Initial Episode Treatment Algorithm
The 2021 IDSA/SHEA guidelines provide clear treatment stratification based on disease severity:
Non-Severe to Moderate CDI
- First-line: Fidaxomicin 200 mg PO twice daily × 10 days 1
- Alternative: Vancomycin 125 mg PO four times daily × 10 days 1
- Last resort (only if above unavailable): Metronidazole 500 mg PO three times daily × 10-14 days 1
Important caveat: Metronidazole should only be used for non-severe CDI (defined as WBC ≤15,000 cells/μL AND serum creatinine <1.5 mg/dL) when fidaxomicin and vancomycin are unavailable 1. This represents a major shift from older guidelines—metronidazole is no longer considered first-line therapy due to inferior outcomes and resistance concerns 2, 3.
Fulminant CDI
For patients with hypotension/shock, ileus, or megacolon 1:
- Vancomycin 500 mg PO or NG four times daily (note the higher dose)
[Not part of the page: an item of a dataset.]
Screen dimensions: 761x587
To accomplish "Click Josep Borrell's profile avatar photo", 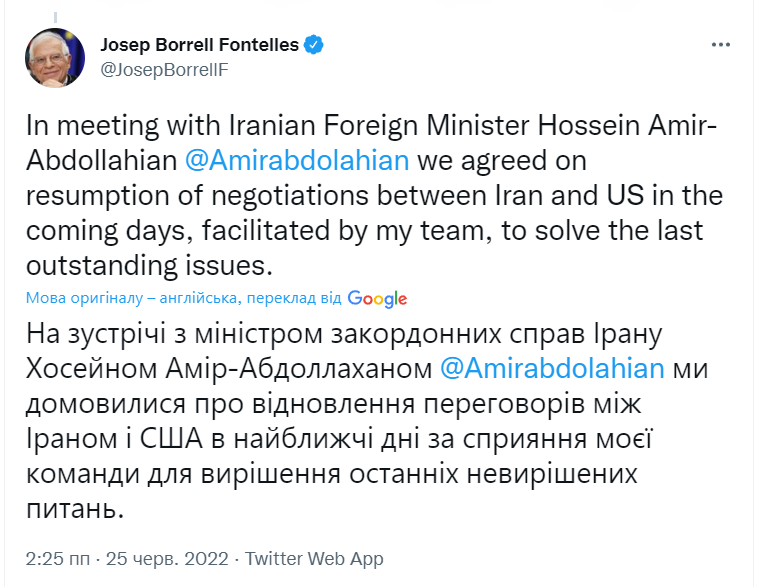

- PLUS IV metronidazole 500 mg every 8 hours 1
- If ileus present: Add rectal vancomycin instillation 1
This is a medical emergency requiring aggressive treatment and early surgical consultation 3.
Recurrent CDI Management
First Recurrence
- Preferred: Fidaxomicin 200 mg twice daily × 10 days, OR extended regimen (twice daily × 5 days, then every other day × 20 days) 1
- Alternative: Vancomycin tapered and pulsed regimen (125 mg four times daily × 10-14 days, then twice daily × 7 days, then once daily × 7 days, then every 2-3 days × 2-8 weeks) 1
- Adjunctive therapy: Consider bezlotoxumab 10 mg/kg IV once during antibiotic treatment 1
Critical consideration: If metronidazole was used for the initial episode, use a standard vancomycin course rather than continuing metronidazole 1.
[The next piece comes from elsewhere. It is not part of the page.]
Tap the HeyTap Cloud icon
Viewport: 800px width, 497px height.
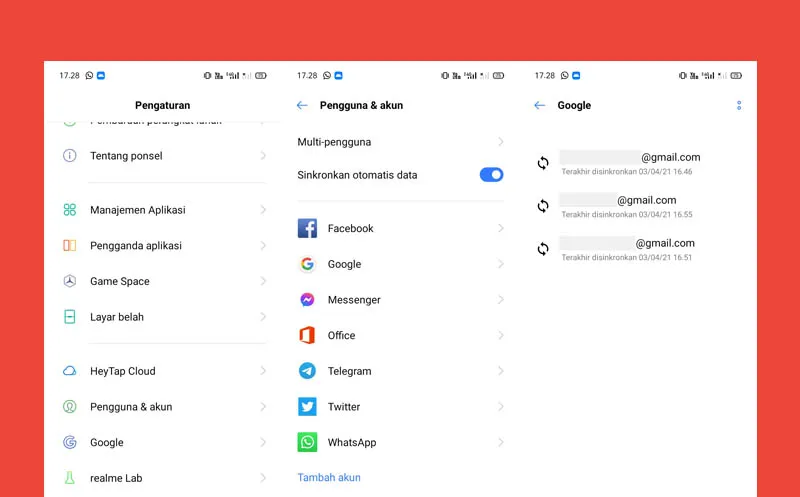tap(70, 371)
Second or Subsequent Recurrence
Multiple options exist 1:
- Fidaxomicin (standard or extended regimen)
- Vancomycin tapered/pulsed regimen
- Vancomycin 125 mg four times daily × 10 days followed by rifaximin 400 mg three times daily × 20 days
- Fecal microbiota transplantation (FMT) after at least 2 recurrences (i.e., 3 total CDI episodes) 1
FMT safety alert: The FDA has issued multiple warnings about transmission of pathogenic organisms (including fatal E. coli infections) and potential SARS-CoV-2 transmission through FMT 1. Appropriate donor and specimen screening is mandatory.
Key Evidence Considerations
The European guidelines (2021) similarly prioritize fidaxomicin over metronidazole and emphasize risk stratification for recurrence rather than just severity 2. Recent data from a 2026 randomized trial suggests that extended vancomycin tapers (4 weeks vs 2 weeks) may reduce early recurrence, with a 99% probability of superiority at day 38 4.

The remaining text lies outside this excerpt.